• _EXERCISE REQUIREMENTS_
Return all of the data exactly as given.

[Records from a collection]
----
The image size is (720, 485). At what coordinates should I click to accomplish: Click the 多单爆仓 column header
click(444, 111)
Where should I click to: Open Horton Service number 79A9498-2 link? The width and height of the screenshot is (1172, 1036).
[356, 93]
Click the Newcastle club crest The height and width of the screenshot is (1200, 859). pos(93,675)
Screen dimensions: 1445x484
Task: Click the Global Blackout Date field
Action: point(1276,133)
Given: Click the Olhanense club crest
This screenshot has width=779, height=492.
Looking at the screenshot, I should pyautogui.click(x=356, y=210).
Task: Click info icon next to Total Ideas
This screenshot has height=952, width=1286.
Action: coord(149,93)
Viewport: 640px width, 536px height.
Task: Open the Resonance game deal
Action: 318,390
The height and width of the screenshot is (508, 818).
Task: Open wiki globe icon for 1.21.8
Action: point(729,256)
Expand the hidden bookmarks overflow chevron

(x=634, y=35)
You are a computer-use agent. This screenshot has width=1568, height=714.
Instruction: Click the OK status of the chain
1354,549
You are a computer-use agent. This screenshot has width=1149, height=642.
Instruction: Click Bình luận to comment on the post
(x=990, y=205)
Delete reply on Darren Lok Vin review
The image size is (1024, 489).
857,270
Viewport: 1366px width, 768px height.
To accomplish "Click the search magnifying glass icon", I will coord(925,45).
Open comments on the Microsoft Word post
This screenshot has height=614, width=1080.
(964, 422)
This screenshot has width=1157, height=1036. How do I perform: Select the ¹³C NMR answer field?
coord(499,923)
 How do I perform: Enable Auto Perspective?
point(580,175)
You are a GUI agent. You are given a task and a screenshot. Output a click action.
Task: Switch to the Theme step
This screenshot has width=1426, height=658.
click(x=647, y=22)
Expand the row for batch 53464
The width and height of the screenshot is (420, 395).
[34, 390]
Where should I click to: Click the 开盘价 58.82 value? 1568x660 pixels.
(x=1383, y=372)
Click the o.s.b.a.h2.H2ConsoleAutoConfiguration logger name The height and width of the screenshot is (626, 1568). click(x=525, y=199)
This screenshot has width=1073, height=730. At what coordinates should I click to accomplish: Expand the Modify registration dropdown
----
• _WRITTEN SOLUTION_
The image size is (720, 485). At what coordinates should I click to accomplish: Click the 多单爆仓 column header
click(444, 111)
Where should I click to: Open Horton Service number 79A9498-2 link? The width and height of the screenshot is (1172, 1036).
[356, 93]
Click the Newcastle club crest The height and width of the screenshot is (1200, 859). pos(93,675)
Screen dimensions: 1445x484
Task: Click the Global Blackout Date field
Action: point(1276,133)
Given: Click the Olhanense club crest
This screenshot has width=779, height=492.
Looking at the screenshot, I should pyautogui.click(x=356, y=210).
Task: Click info icon next to Total Ideas
This screenshot has height=952, width=1286.
Action: coord(149,93)
Viewport: 640px width, 536px height.
Task: Open the Resonance game deal
Action: 318,390
The height and width of the screenshot is (508, 818).
Task: Open wiki globe icon for 1.21.8
Action: point(729,256)
Expand the hidden bookmarks overflow chevron

(x=634, y=35)
You are a computer-use agent. This screenshot has width=1568, height=714.
Instruction: Click the OK status of the chain
1354,549
You are a computer-use agent. This screenshot has width=1149, height=642.
Instruction: Click Bình luận to comment on the post
(x=990, y=205)
Delete reply on Darren Lok Vin review
The image size is (1024, 489).
857,270
Viewport: 1366px width, 768px height.
To accomplish "Click the search magnifying glass icon", I will coord(925,45).
Open comments on the Microsoft Word post
This screenshot has height=614, width=1080.
(964, 422)
This screenshot has width=1157, height=1036. How do I perform: Select the ¹³C NMR answer field?
coord(499,923)
 How do I perform: Enable Auto Perspective?
point(580,175)
You are a GUI agent. You are given a task and a screenshot. Output a click action.
Task: Switch to the Theme step
This screenshot has width=1426, height=658.
click(x=647, y=22)
Expand the row for batch 53464
The width and height of the screenshot is (420, 395).
[34, 390]
Where should I click to: Click the 开盘价 58.82 value? 1568x660 pixels.
(x=1383, y=372)
Click the o.s.b.a.h2.H2ConsoleAutoConfiguration logger name The height and width of the screenshot is (626, 1568). click(x=525, y=199)
This screenshot has width=1073, height=730. At what coordinates should I click to accomplish: Expand the Modify registration dropdown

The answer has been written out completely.